-------- Task input --------
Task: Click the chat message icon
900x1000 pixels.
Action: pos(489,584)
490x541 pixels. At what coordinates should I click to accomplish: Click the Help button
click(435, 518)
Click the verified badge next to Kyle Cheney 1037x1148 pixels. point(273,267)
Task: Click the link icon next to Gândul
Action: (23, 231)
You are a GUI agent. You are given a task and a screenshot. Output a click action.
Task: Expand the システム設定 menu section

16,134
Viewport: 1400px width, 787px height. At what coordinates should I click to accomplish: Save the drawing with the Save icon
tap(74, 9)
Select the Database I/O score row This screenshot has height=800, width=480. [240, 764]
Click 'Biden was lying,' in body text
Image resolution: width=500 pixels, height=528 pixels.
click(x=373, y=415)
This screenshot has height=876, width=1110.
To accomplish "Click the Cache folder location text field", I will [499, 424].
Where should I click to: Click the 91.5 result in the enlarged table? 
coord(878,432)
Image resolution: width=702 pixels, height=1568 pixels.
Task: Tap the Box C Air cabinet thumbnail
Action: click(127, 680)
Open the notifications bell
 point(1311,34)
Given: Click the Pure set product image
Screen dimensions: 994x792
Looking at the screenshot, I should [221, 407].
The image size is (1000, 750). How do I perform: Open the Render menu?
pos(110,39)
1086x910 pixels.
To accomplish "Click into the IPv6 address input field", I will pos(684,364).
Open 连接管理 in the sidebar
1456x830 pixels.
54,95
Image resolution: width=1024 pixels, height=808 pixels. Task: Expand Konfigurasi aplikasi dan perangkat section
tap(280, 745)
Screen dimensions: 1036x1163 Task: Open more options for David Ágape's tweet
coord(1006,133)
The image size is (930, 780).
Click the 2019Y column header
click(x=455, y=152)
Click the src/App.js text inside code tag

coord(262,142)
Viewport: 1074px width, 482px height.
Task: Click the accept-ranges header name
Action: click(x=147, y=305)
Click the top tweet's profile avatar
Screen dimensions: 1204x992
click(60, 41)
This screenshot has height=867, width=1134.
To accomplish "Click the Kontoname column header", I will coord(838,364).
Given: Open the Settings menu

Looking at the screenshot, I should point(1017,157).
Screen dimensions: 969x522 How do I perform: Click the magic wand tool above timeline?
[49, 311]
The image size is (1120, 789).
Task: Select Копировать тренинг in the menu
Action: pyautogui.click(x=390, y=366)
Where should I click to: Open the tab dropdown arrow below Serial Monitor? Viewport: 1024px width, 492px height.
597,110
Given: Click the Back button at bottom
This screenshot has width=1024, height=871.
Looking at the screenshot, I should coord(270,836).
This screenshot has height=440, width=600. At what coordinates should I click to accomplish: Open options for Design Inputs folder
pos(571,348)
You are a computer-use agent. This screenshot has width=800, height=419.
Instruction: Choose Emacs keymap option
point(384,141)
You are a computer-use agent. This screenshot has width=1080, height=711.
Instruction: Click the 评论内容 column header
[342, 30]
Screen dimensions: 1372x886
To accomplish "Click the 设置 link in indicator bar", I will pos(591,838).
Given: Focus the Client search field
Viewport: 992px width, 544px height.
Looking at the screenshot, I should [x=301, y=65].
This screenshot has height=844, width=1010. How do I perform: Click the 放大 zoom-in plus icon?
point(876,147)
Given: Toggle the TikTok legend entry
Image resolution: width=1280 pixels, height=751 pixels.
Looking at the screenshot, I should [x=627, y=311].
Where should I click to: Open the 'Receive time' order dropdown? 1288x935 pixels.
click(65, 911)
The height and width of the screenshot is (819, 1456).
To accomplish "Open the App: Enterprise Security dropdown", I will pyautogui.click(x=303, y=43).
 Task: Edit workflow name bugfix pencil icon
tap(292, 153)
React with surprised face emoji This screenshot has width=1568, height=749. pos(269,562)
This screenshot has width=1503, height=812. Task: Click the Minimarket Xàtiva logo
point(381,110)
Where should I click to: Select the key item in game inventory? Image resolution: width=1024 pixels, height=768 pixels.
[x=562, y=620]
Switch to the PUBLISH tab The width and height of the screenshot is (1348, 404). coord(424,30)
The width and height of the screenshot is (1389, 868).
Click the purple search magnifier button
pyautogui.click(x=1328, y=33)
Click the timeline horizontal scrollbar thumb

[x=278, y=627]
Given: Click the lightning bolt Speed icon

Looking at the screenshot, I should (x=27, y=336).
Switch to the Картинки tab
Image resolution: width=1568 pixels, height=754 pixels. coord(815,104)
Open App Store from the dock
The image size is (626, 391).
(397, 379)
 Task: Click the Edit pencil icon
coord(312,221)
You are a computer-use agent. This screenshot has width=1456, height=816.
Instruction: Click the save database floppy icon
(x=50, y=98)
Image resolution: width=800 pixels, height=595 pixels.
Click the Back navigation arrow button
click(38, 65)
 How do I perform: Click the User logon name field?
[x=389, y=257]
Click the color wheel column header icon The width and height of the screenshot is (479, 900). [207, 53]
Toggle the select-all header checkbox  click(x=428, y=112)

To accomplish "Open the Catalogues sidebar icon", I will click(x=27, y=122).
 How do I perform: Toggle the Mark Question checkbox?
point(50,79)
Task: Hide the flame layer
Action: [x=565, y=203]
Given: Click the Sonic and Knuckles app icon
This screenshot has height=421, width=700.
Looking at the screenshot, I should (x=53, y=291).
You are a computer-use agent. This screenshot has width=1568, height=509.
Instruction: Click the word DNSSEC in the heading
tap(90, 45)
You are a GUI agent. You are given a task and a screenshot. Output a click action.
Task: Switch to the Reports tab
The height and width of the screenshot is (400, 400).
--------
■ **Instruction**: Could you convert the rows above into a numbered list, leaving out any blank lines?

■ **Correct result**:
1. Task: Click the chat message icon
2. 900x1000 pixels.
3. Action: pos(489,584)
4. 490x541 pixels. At what coordinates should I click to accomplish: Click the Help button
5. click(435, 518)
6. Click the verified badge next to Kyle Cheney 1037x1148 pixels. point(273,267)
7. Task: Click the link icon next to Gândul
8. Action: (23, 231)
9. You are a GUI agent. You are given a task and a screenshot. Output a click action.
10. Task: Expand the システム設定 menu section
11. 16,134
12. Viewport: 1400px width, 787px height. At what coordinates should I click to accomplish: Save the drawing with the Save icon
13. tap(74, 9)
14. Select the Database I/O score row This screenshot has height=800, width=480. [240, 764]
15. Click 'Biden was lying,' in body text
16. Image resolution: width=500 pixels, height=528 pixels.
17. click(x=373, y=415)
18. This screenshot has height=876, width=1110.
19. To accomplish "Click the Cache folder location text field", I will [499, 424].
20. Where should I click to: Click the 91.5 result in the enlarged table? 
21. coord(878,432)
22. Image resolution: width=702 pixels, height=1568 pixels.
23. Task: Tap the Box C Air cabinet thumbnail
24. Action: click(127, 680)
25. Open the notifications bell
26.  point(1311,34)
27. Given: Click the Pure set product image
28. Screen dimensions: 994x792
29. Looking at the screenshot, I should [221, 407].
30. The image size is (1000, 750). How do I perform: Open the Render menu?
31. pos(110,39)
32. 1086x910 pixels.
33. To accomplish "Click into the IPv6 address input field", I will pos(684,364).
34. Open 连接管理 in the sidebar
35. 1456x830 pixels.
36. 54,95
37. Image resolution: width=1024 pixels, height=808 pixels. Task: Expand Konfigurasi aplikasi dan perangkat section
38. tap(280, 745)
39. Screen dimensions: 1036x1163 Task: Open more options for David Ágape's tweet
40. coord(1006,133)
41. The image size is (930, 780).
42. Click the 2019Y column header
43. click(x=455, y=152)
44. Click the src/App.js text inside code tag
45. coord(262,142)
46. Viewport: 1074px width, 482px height.
47. Task: Click the accept-ranges header name
48. Action: click(x=147, y=305)
49. Click the top tweet's profile avatar
50. Screen dimensions: 1204x992
51. click(60, 41)
52. This screenshot has height=867, width=1134.
53. To accomplish "Click the Kontoname column header", I will coord(838,364).
54. Given: Open the Settings menu
55. Looking at the screenshot, I should point(1017,157).
56. Screen dimensions: 969x522 How do I perform: Click the magic wand tool above timeline?
57. [49, 311]
58. The image size is (1120, 789).
59. Task: Select Копировать тренинг in the menu
60. Action: pyautogui.click(x=390, y=366)
61. Where should I click to: Open the tab dropdown arrow below Serial Monitor? Viewport: 1024px width, 492px height.
62. 597,110
63. Given: Click the Back button at bottom
64. This screenshot has width=1024, height=871.
65. Looking at the screenshot, I should coord(270,836).
66. This screenshot has height=440, width=600. At what coordinates should I click to accomplish: Open options for Design Inputs folder
67. pos(571,348)
68. You are a computer-use agent. This screenshot has width=800, height=419.
69. Instruction: Choose Emacs keymap option
70. point(384,141)
71. You are a computer-use agent. This screenshot has width=1080, height=711.
72. Instruction: Click the 评论内容 column header
73. [342, 30]
74. Screen dimensions: 1372x886
75. To accomplish "Click the 设置 link in indicator bar", I will pos(591,838).
76. Given: Focus the Client search field
77. Viewport: 992px width, 544px height.
78. Looking at the screenshot, I should [x=301, y=65].
79. This screenshot has height=844, width=1010. How do I perform: Click the 放大 zoom-in plus icon?
80. point(876,147)
81. Given: Toggle the TikTok legend entry
82. Image resolution: width=1280 pixels, height=751 pixels.
83. Looking at the screenshot, I should [x=627, y=311].
84. Where should I click to: Open the 'Receive time' order dropdown? 1288x935 pixels.
85. click(65, 911)
86. The height and width of the screenshot is (819, 1456).
87. To accomplish "Open the App: Enterprise Security dropdown", I will pyautogui.click(x=303, y=43).
88.  Task: Edit workflow name bugfix pencil icon
89. tap(292, 153)
90. React with surprised face emoji This screenshot has width=1568, height=749. pos(269,562)
91. This screenshot has width=1503, height=812. Task: Click the Minimarket Xàtiva logo
92. point(381,110)
93. Where should I click to: Select the key item in game inventory? Image resolution: width=1024 pixels, height=768 pixels.
94. [x=562, y=620]
95. Switch to the PUBLISH tab The width and height of the screenshot is (1348, 404). coord(424,30)
96. The width and height of the screenshot is (1389, 868).
97. Click the purple search magnifier button
98. pyautogui.click(x=1328, y=33)
99. Click the timeline horizontal scrollbar thumb
100. [x=278, y=627]
101. Given: Click the lightning bolt Speed icon
102. Looking at the screenshot, I should (x=27, y=336).
103. Switch to the Картинки tab
104. Image resolution: width=1568 pixels, height=754 pixels. coord(815,104)
105. Open App Store from the dock
106. The image size is (626, 391).
107. (397, 379)
108.  Task: Click the Edit pencil icon
109. coord(312,221)
110. You are a computer-use agent. This screenshot has width=1456, height=816.
111. Instruction: Click the save database floppy icon
112. (x=50, y=98)
113. Image resolution: width=800 pixels, height=595 pixels.
114. Click the Back navigation arrow button
115. click(38, 65)
116.  How do I perform: Click the User logon name field?
117. [x=389, y=257]
118. Click the color wheel column header icon The width and height of the screenshot is (479, 900). [207, 53]
119. Toggle the select-all header checkbox  click(x=428, y=112)
120. To accomplish "Open the Catalogues sidebar icon", I will click(x=27, y=122).
121.  How do I perform: Toggle the Mark Question checkbox?
122. point(50,79)
123. Task: Hide the flame layer
124. Action: [x=565, y=203]
125. Given: Click the Sonic and Knuckles app icon
126. This screenshot has height=421, width=700.
127. Looking at the screenshot, I should (x=53, y=291).
128. You are a computer-use agent. This screenshot has width=1568, height=509.
129. Instruction: Click the word DNSSEC in the heading
130. tap(90, 45)
131. You are a GUI agent. You are given a task and a screenshot. Output a click action.
132. Task: Switch to the Reports tab
133. The height and width of the screenshot is (400, 400).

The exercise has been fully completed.